↓↓↓
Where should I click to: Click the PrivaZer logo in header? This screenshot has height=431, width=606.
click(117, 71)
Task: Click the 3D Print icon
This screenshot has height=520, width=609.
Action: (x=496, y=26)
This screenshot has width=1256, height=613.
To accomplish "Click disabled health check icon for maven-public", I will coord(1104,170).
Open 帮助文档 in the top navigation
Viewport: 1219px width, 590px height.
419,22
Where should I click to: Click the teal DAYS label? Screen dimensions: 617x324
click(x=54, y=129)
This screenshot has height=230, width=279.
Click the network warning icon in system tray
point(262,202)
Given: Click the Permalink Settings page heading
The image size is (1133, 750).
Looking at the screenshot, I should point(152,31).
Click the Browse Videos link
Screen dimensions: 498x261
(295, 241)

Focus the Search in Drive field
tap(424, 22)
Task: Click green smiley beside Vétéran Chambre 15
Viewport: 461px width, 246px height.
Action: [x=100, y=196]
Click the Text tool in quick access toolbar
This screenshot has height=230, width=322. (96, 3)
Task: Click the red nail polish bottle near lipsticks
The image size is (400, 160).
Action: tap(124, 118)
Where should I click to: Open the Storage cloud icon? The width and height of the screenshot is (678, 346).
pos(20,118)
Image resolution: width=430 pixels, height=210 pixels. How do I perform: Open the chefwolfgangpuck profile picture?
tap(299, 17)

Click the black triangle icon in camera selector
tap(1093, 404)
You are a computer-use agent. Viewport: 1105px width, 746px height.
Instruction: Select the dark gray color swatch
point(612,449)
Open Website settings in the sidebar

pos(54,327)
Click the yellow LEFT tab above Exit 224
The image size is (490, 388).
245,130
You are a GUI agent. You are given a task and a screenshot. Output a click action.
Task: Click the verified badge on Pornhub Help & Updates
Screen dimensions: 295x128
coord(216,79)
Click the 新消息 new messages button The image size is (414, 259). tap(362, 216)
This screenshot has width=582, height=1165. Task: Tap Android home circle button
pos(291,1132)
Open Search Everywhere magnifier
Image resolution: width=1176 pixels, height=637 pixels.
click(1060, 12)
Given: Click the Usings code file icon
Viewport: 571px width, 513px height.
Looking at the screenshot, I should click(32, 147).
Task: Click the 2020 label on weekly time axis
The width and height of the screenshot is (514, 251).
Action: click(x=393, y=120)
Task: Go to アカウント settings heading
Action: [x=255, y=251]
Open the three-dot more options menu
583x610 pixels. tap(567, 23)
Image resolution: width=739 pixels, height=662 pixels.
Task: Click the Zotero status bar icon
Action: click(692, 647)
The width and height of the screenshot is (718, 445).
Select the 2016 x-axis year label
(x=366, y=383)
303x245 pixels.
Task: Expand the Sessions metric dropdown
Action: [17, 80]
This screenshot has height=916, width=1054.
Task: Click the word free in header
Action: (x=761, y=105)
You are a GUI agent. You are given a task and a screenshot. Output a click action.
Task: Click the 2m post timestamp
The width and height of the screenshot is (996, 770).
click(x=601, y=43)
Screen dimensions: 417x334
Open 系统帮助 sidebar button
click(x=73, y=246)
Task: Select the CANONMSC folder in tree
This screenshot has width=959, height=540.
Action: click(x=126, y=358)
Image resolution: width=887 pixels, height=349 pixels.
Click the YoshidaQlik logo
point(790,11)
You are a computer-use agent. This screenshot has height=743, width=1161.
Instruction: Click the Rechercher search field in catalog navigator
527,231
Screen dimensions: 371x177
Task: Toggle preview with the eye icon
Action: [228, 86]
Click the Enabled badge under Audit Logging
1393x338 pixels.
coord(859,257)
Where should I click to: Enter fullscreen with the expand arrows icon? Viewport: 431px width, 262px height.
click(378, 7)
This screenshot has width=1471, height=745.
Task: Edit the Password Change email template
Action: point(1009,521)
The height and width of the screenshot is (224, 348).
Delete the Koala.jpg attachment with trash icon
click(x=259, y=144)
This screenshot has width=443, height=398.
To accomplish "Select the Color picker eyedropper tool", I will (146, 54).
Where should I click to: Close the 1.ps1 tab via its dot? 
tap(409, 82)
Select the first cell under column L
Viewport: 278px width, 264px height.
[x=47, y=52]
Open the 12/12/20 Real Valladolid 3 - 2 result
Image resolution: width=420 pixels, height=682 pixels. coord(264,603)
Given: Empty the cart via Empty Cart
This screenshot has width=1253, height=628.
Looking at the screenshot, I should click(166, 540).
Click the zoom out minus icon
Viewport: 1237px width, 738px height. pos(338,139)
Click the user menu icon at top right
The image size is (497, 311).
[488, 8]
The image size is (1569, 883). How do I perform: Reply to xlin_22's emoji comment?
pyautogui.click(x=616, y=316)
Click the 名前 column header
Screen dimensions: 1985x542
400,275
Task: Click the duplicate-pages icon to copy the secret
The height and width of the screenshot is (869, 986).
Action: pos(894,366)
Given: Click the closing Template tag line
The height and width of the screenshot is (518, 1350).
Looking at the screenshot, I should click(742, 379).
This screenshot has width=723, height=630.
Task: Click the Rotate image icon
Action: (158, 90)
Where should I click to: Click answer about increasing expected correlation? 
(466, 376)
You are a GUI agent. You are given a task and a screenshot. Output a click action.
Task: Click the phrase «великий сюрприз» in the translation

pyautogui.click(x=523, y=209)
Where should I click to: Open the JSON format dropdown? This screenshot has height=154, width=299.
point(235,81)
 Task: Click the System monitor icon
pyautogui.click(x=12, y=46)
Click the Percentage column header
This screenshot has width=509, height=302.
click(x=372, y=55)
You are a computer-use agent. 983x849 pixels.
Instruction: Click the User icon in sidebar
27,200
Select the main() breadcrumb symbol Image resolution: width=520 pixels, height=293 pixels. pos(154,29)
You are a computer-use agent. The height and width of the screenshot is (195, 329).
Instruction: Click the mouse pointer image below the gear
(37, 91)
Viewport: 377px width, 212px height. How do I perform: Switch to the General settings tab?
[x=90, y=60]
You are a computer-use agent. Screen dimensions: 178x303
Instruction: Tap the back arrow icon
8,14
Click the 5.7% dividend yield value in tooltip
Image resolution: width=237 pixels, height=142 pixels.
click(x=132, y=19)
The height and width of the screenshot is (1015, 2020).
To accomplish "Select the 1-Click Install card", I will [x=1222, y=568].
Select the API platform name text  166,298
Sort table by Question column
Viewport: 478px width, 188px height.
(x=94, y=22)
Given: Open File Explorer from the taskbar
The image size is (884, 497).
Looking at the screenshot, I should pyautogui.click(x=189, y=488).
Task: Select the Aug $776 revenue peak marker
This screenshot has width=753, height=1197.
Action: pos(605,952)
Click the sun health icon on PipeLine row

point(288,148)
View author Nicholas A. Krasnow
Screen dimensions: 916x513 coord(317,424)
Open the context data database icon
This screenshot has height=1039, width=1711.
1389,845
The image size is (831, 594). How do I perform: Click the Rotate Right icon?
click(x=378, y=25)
↑↑↑
= Task brief =
Reproduce the data exactly, omitting nothing.

= Written solution =
Where should I click to: Click the PrivaZer logo in header? This screenshot has height=431, width=606.
click(117, 71)
Task: Click the 3D Print icon
This screenshot has height=520, width=609.
Action: (x=496, y=26)
This screenshot has width=1256, height=613.
To accomplish "Click disabled health check icon for maven-public", I will coord(1104,170).
Open 帮助文档 in the top navigation
Viewport: 1219px width, 590px height.
419,22
Where should I click to: Click the teal DAYS label? Screen dimensions: 617x324
click(x=54, y=129)
This screenshot has height=230, width=279.
Click the network warning icon in system tray
point(262,202)
Given: Click the Permalink Settings page heading
The image size is (1133, 750).
Looking at the screenshot, I should point(152,31).
Click the Browse Videos link
Screen dimensions: 498x261
(295, 241)

Focus the Search in Drive field
tap(424, 22)
Task: Click green smiley beside Vétéran Chambre 15
Viewport: 461px width, 246px height.
Action: [x=100, y=196]
Click the Text tool in quick access toolbar
This screenshot has height=230, width=322. (96, 3)
Task: Click the red nail polish bottle near lipsticks
The image size is (400, 160).
Action: tap(124, 118)
Where should I click to: Open the Storage cloud icon? The width and height of the screenshot is (678, 346).
pos(20,118)
Image resolution: width=430 pixels, height=210 pixels. How do I perform: Open the chefwolfgangpuck profile picture?
tap(299, 17)

Click the black triangle icon in camera selector
tap(1093, 404)
You are a computer-use agent. Viewport: 1105px width, 746px height.
Instruction: Select the dark gray color swatch
point(612,449)
Open Website settings in the sidebar

pos(54,327)
Click the yellow LEFT tab above Exit 224
The image size is (490, 388).
245,130
You are a GUI agent. You are given a task and a screenshot. Output a click action.
Task: Click the verified badge on Pornhub Help & Updates
Screen dimensions: 295x128
coord(216,79)
Click the 新消息 new messages button The image size is (414, 259). tap(362, 216)
This screenshot has width=582, height=1165. Task: Tap Android home circle button
pos(291,1132)
Open Search Everywhere magnifier
Image resolution: width=1176 pixels, height=637 pixels.
click(1060, 12)
Given: Click the Usings code file icon
Viewport: 571px width, 513px height.
Looking at the screenshot, I should click(32, 147).
Task: Click the 2020 label on weekly time axis
The width and height of the screenshot is (514, 251).
Action: click(x=393, y=120)
Task: Go to アカウント settings heading
Action: [x=255, y=251]
Open the three-dot more options menu
583x610 pixels. tap(567, 23)
Image resolution: width=739 pixels, height=662 pixels.
Task: Click the Zotero status bar icon
Action: click(692, 647)
The width and height of the screenshot is (718, 445).
Select the 2016 x-axis year label
(x=366, y=383)
303x245 pixels.
Task: Expand the Sessions metric dropdown
Action: [17, 80]
This screenshot has height=916, width=1054.
Task: Click the word free in header
Action: (x=761, y=105)
You are a GUI agent. You are given a task and a screenshot. Output a click action.
Task: Click the 2m post timestamp
The width and height of the screenshot is (996, 770).
click(x=601, y=43)
Screen dimensions: 417x334
Open 系统帮助 sidebar button
click(x=73, y=246)
Task: Select the CANONMSC folder in tree
This screenshot has width=959, height=540.
Action: click(x=126, y=358)
Image resolution: width=887 pixels, height=349 pixels.
Click the YoshidaQlik logo
point(790,11)
You are a computer-use agent. This screenshot has height=743, width=1161.
Instruction: Click the Rechercher search field in catalog navigator
527,231
Screen dimensions: 371x177
Task: Toggle preview with the eye icon
Action: [228, 86]
Click the Enabled badge under Audit Logging
1393x338 pixels.
coord(859,257)
Where should I click to: Enter fullscreen with the expand arrows icon? Viewport: 431px width, 262px height.
click(378, 7)
This screenshot has width=1471, height=745.
Task: Edit the Password Change email template
Action: point(1009,521)
The height and width of the screenshot is (224, 348).
Delete the Koala.jpg attachment with trash icon
click(x=259, y=144)
This screenshot has width=443, height=398.
To accomplish "Select the Color picker eyedropper tool", I will (146, 54).
Where should I click to: Close the 1.ps1 tab via its dot? 
tap(409, 82)
Select the first cell under column L
Viewport: 278px width, 264px height.
[x=47, y=52]
Open the 12/12/20 Real Valladolid 3 - 2 result
Image resolution: width=420 pixels, height=682 pixels. coord(264,603)
Given: Empty the cart via Empty Cart
This screenshot has width=1253, height=628.
Looking at the screenshot, I should click(166, 540).
Click the zoom out minus icon
Viewport: 1237px width, 738px height. pos(338,139)
Click the user menu icon at top right
The image size is (497, 311).
[488, 8]
The image size is (1569, 883). How do I perform: Reply to xlin_22's emoji comment?
pyautogui.click(x=616, y=316)
Click the 名前 column header
Screen dimensions: 1985x542
400,275
Task: Click the duplicate-pages icon to copy the secret
The height and width of the screenshot is (869, 986).
Action: pos(894,366)
Given: Click the closing Template tag line
The height and width of the screenshot is (518, 1350).
Looking at the screenshot, I should click(742, 379).
This screenshot has width=723, height=630.
Task: Click the Rotate image icon
Action: (158, 90)
Where should I click to: Click answer about increasing expected correlation? 
(466, 376)
You are a GUI agent. You are given a task and a screenshot. Output a click action.
Task: Click the phrase «великий сюрприз» in the translation

pyautogui.click(x=523, y=209)
Where should I click to: Open the JSON format dropdown? This screenshot has height=154, width=299.
point(235,81)
 Task: Click the System monitor icon
pyautogui.click(x=12, y=46)
Click the Percentage column header
This screenshot has width=509, height=302.
click(x=372, y=55)
You are a computer-use agent. 983x849 pixels.
Instruction: Click the User icon in sidebar
27,200
Select the main() breadcrumb symbol Image resolution: width=520 pixels, height=293 pixels. pos(154,29)
You are a computer-use agent. The height and width of the screenshot is (195, 329).
Instruction: Click the mouse pointer image below the gear
(37, 91)
Viewport: 377px width, 212px height. How do I perform: Switch to the General settings tab?
[x=90, y=60]
You are a computer-use agent. Screen dimensions: 178x303
Instruction: Tap the back arrow icon
8,14
Click the 5.7% dividend yield value in tooltip
Image resolution: width=237 pixels, height=142 pixels.
click(x=132, y=19)
The height and width of the screenshot is (1015, 2020).
To accomplish "Select the 1-Click Install card", I will [x=1222, y=568].
Select the API platform name text  166,298
Sort table by Question column
Viewport: 478px width, 188px height.
(x=94, y=22)
Given: Open File Explorer from the taskbar
The image size is (884, 497).
Looking at the screenshot, I should pyautogui.click(x=189, y=488).
Task: Select the Aug $776 revenue peak marker
This screenshot has width=753, height=1197.
Action: pos(605,952)
Click the sun health icon on PipeLine row

point(288,148)
View author Nicholas A. Krasnow
Screen dimensions: 916x513 coord(317,424)
Open the context data database icon
This screenshot has height=1039, width=1711.
1389,845
The image size is (831, 594). How do I perform: Click the Rotate Right icon?
click(x=378, y=25)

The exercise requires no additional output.